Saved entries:
____________________
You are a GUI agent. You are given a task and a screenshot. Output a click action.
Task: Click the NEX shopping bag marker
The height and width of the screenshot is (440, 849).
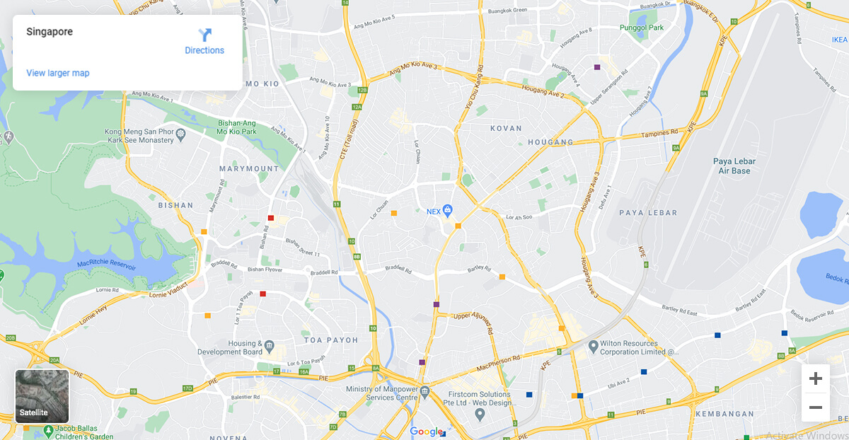coord(447,210)
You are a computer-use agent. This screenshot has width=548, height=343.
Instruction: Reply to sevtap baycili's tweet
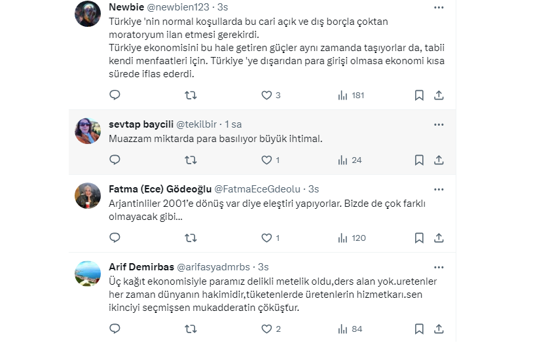tap(115, 160)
____________________
▶ WORK TO BE COMPLETED: Please repeat exactly the lines from the one containing "The height and" through the last line of the records, both included, and leave out the pictures.

▶ SOLUTION TO THIS EXERCISE:
The height and width of the screenshot is (440, 849).
coord(447,210)
You are a computer-use agent. This screenshot has width=548, height=343.
Instruction: Reply to sevtap baycili's tweet
tap(115, 160)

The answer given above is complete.